Devolver património às origens, como propôs recentemente o Livre, é uma boa ideia?
Tudo tem de ser debatido e tudo tem de ser reflectido. Não há interditos nestas questões, tanto de um lado como do outro. A questão do direito dos países ou das nações ao seu património sempre esteve em aberto ao longo do século XX. Os gregos sempre reivindicaram a devolução dos mármores do Partenon que estão em Inglaterra como outros países reinvindicaram nos fóruns próprios a devolução de património que foi retirado em contextos de guerra, pilhagem ou saque. Isto tem de ser pensado em vários níveis. O que é roubado tem de ser restituído, o que não é roubado tem outro quadro legal internacional dentro do qual tem de ser gerido. Esta questão tem de ser debatida com objectividade e não por ideologias. Como dizia um colega meu, o Alexandre Sá, é preciso descolonizar esta ideia do colonialismo. Cada artefacto tem uma história. Do ponto de vista do historiador, a história de Portugal em África é história de Portugal, não é história de África. A carta de Pero Vaz de Caminha, da descoberta do Brasil, é história de Portugal, não é história indígena. Quem nascia em Angola em 1700 ou 1800 não nascia em Angola, nascia em território português. Agora, o colonialismo não foi dourado, houve escravatura, os portugueses, em geral, tiraram muito dinheiro.
Passámos do suporte de informação em papel para uma lógica que tem que ver com o digital, em que o registo já é feito informaticamente. Com que impacto na investigação?
Em determinadas áreas de investigação abre horizontes porque facilita a recolha de elementos. Agora, há problemas. Não é garantida a longevidade desses suportes. É um negócio dentro do negócio e os nossos arquivos pagam facturas muito elevadas de manutenção e de serviço porque têm de estar constantemente a pagar novos softwares e novos equipamentos. Neste momento já se começa a ter uma ideia de que há perdas de arquivos contemporâneos que vão entre 30 a 70 por cento, coisas que nunca foram papel e que não se conseguem recuperar. A preservação é um desafio e a perda de informação é uma realidade. Agora, estas soluções digitais democratizaram o acesso à informação. Neste momento, temos brasileiros a fazerem doutoramentos sobre os cristãos novos em Leiria sem irem à Torre do Tombo e sem virem em Leiria.
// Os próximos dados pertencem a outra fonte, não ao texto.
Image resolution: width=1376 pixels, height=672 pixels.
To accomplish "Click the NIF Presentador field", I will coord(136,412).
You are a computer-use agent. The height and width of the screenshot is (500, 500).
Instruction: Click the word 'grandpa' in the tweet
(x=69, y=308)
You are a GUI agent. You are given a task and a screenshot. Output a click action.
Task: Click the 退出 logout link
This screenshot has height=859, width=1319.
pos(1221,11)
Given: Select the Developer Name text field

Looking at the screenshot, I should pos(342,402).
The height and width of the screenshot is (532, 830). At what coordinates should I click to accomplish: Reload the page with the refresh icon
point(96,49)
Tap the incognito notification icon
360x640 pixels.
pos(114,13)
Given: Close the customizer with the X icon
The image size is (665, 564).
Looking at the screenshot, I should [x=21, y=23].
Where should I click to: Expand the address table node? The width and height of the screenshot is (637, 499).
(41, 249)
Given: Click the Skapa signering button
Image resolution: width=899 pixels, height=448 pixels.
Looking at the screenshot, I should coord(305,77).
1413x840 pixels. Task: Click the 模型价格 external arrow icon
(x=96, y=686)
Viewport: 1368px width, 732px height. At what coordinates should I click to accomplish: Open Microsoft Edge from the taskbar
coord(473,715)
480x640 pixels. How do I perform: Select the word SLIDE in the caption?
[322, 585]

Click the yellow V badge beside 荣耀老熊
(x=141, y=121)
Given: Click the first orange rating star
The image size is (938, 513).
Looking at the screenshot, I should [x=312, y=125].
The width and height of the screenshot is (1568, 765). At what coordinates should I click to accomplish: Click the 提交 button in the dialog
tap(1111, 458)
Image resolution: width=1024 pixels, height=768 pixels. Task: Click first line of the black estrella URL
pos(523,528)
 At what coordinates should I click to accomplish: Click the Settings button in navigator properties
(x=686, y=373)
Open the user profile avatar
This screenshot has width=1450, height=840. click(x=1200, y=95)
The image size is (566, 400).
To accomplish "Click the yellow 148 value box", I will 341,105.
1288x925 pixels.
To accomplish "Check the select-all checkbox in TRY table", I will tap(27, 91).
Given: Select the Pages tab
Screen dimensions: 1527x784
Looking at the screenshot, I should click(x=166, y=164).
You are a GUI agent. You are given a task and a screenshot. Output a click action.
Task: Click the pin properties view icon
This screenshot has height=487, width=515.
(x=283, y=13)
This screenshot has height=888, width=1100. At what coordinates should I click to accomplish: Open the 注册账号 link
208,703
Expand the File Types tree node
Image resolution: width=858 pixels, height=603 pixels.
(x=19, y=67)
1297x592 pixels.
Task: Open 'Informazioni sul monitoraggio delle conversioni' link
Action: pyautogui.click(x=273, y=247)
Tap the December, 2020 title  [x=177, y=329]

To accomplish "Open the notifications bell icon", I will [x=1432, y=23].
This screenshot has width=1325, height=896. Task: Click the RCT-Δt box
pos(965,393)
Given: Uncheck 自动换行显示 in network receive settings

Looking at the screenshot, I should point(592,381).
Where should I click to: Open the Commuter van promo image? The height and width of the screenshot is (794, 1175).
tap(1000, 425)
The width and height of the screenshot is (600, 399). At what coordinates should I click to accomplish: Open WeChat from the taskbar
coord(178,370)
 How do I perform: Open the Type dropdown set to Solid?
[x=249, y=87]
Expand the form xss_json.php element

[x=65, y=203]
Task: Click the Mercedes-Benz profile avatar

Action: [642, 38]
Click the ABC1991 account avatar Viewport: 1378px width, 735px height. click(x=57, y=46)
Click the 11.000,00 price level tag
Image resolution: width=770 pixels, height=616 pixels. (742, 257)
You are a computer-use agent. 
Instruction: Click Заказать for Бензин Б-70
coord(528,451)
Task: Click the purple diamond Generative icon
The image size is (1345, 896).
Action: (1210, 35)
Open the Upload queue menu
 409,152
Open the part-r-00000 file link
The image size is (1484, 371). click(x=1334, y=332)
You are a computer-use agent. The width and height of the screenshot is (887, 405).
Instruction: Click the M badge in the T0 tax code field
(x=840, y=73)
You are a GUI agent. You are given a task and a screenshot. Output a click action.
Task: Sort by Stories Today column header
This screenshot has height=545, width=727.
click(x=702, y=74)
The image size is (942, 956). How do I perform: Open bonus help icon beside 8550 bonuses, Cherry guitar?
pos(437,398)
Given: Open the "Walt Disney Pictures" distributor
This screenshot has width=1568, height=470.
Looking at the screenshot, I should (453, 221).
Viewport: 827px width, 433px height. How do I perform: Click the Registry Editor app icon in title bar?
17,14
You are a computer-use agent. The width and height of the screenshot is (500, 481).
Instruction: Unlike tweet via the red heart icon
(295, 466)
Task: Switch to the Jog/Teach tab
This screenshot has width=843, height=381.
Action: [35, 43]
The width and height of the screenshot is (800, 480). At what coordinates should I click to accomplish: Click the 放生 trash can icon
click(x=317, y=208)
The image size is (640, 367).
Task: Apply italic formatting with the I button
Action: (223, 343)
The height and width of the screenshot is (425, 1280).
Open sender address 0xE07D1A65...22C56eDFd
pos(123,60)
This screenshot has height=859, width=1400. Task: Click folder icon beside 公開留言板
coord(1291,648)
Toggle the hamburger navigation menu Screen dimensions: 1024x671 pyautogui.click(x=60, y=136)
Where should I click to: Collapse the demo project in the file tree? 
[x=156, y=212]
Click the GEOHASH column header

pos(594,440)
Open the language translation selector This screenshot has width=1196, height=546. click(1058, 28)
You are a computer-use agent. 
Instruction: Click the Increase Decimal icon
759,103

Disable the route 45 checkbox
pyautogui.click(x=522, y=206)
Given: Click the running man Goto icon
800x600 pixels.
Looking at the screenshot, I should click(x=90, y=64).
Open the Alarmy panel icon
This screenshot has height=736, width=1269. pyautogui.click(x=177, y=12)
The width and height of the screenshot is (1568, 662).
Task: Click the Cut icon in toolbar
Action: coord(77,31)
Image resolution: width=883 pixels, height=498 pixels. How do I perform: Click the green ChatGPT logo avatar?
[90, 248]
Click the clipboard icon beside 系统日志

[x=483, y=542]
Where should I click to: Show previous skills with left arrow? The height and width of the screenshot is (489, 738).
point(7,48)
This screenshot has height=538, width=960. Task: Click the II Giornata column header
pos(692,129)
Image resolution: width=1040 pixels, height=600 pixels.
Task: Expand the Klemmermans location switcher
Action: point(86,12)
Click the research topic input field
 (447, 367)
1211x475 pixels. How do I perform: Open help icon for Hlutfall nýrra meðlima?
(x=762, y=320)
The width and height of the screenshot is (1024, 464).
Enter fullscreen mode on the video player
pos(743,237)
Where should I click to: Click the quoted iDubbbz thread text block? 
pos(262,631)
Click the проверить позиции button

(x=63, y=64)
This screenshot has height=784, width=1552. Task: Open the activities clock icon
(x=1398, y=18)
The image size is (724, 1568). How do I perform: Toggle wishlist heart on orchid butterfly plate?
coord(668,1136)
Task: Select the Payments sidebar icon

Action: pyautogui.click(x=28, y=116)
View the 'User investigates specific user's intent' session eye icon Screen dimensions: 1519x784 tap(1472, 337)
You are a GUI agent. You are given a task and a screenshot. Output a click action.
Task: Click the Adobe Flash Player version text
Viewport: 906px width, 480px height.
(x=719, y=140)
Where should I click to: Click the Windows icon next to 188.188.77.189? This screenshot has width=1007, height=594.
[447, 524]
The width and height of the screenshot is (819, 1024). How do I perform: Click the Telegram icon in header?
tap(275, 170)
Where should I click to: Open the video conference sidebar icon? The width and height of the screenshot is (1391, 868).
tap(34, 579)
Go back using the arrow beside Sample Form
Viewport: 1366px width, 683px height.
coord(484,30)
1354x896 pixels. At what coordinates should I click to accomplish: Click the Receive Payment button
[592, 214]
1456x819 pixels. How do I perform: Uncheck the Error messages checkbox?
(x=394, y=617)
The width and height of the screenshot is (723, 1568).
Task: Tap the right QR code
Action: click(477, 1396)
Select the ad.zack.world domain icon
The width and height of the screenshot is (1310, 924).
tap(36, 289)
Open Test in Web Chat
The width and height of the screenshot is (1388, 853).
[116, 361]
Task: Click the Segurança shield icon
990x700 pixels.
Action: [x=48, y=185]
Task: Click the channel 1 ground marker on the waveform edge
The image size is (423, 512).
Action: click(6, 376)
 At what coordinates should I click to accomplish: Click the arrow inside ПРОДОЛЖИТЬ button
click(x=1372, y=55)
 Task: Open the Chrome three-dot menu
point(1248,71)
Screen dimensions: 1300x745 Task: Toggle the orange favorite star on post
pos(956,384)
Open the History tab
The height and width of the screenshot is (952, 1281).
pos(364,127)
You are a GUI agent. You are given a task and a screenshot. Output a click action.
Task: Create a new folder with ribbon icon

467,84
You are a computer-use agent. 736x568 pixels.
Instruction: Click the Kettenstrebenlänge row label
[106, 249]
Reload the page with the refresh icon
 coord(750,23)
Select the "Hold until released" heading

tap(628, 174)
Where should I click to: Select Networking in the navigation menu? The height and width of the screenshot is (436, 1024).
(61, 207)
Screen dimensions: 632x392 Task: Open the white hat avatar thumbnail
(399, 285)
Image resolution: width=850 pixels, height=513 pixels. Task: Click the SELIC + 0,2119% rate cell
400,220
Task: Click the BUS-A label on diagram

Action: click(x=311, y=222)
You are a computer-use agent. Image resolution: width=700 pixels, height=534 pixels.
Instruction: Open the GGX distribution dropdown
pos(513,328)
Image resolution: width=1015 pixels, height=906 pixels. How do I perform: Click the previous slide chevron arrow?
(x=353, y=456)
E numa época tão atraída pelo futuro, qual é o papel do historiador?
As comunidades têm de ter sempre uma noção do seu passado, seja um passado legitimador seja um passado que é preciso resolver. Somos seres de pensamento e identidade, precisamos dessas referências. O que somos devemo-lo às gerações antes de nós. Mais do que filosófico, a História tem um lado de ética social que é ajudarnos a compreender a razão de ser desse passado, mais recente ou mais recuado. E a encontrar a verdade desse passado, que tem também, por missão, ajudar-nos a reconhecer que a nossa razão de existir são as gerações futuras. É uma questão de consciência e é o que distingue o ser humano da barbárie.